What happened?
It has been over a year since this blog was updated. So what has been going on? We spent about 3 weeks in Marquesas, then we made our way down to Tuamotus. This has to be one of the most spectacular places on earth. To my mind, this is partly because it is so remote and therefore, very few people ever get here. Crystal-clear, sparkling blue water, palm fringed white sand beaches, and some of the most amazing diving anywhere in the world. We vistited a pearl farm in Ahê Atoll, they showed us how they are trying to cultivate vegetables in very harsh conditions, keep chickens and cultivate pearls sustainably. Visit Kamoka Pearls on instagram to learn more about this, it is very interesting. We dinghy drifted through the pass and watched how the sharks behave in the strong currents. Next we visited Manihi Atoll where a French couple have built a dive resort from scratch, just the two of them and again, conditions are brutal if you are not on holiday. They had to clear the motu, import everything from nails to light bulbs, built a septic system, installed solar, built a home and dive centre and dug a small swimming area on the shore. And they were running a dive operation while doing all this. The diving was great, we witnessed the grouper spawning. Truly inspirational. Oh, and they serve a lovely Maitai. Next we went to Fakarava North. Diving in the pass was out of this world. Next we went to Fakarava South. Once again, the area was beautiful and the diving was also out of this world. Quite different to North pass diving because they have the famed Wall Of Sharks which definitely got my heart pumping. Finally we went to Rangiroa. Here we were able to get some boat parts delivered and once again, did a few dives in the pass. We failed to see the famous dolphins so the dives were average compared to Fakarava. But by most standards, pretty darn excellent.

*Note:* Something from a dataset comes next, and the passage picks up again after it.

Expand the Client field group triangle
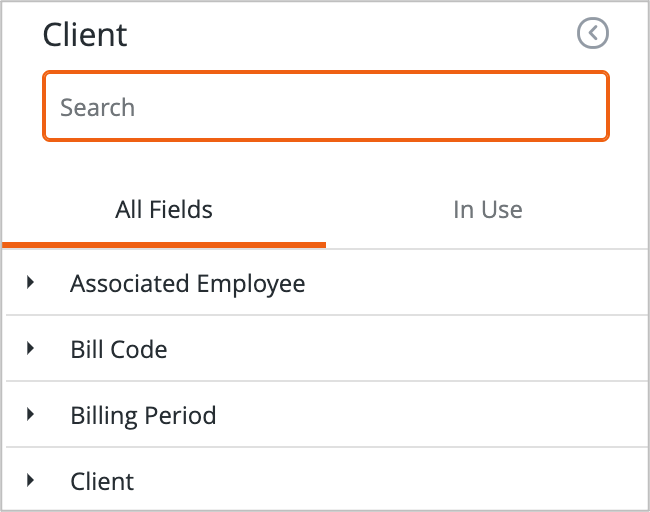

Finally we headed South to Tahiti. We had a berth at Marina Taina, and had to stern tie to the dock. This old girl does not have a stern thruster and the surge against the dock was quite brutal so it took quite a few attempts before we eventually got all the lines in place and could rest… or so we thought. This old girl also does not have a passarelle so we had no way of getting ashore. Never mind, the marina lent us a plank so we literally had to walk the plank in very bouncy conditions to get a shore. Scary enough when you are empty handed. The captain was not happy.
As the days went by, Franks problems with his back were not getting any better, getting on and off the boat was a real challenge, and we could not get an extension to stay longer in French Polynesia and so Frank made the very difficult decision to leave the boat and fly back to USA to get his back seen to.
And so, SD captains collected the boat and it took 30 days to get her back to the west coast where she went on the market and eventually got sold.
A few months later, after some treatment on his back, Frank was feeling much better and decided to buy another boat. We now move on to the next chapter.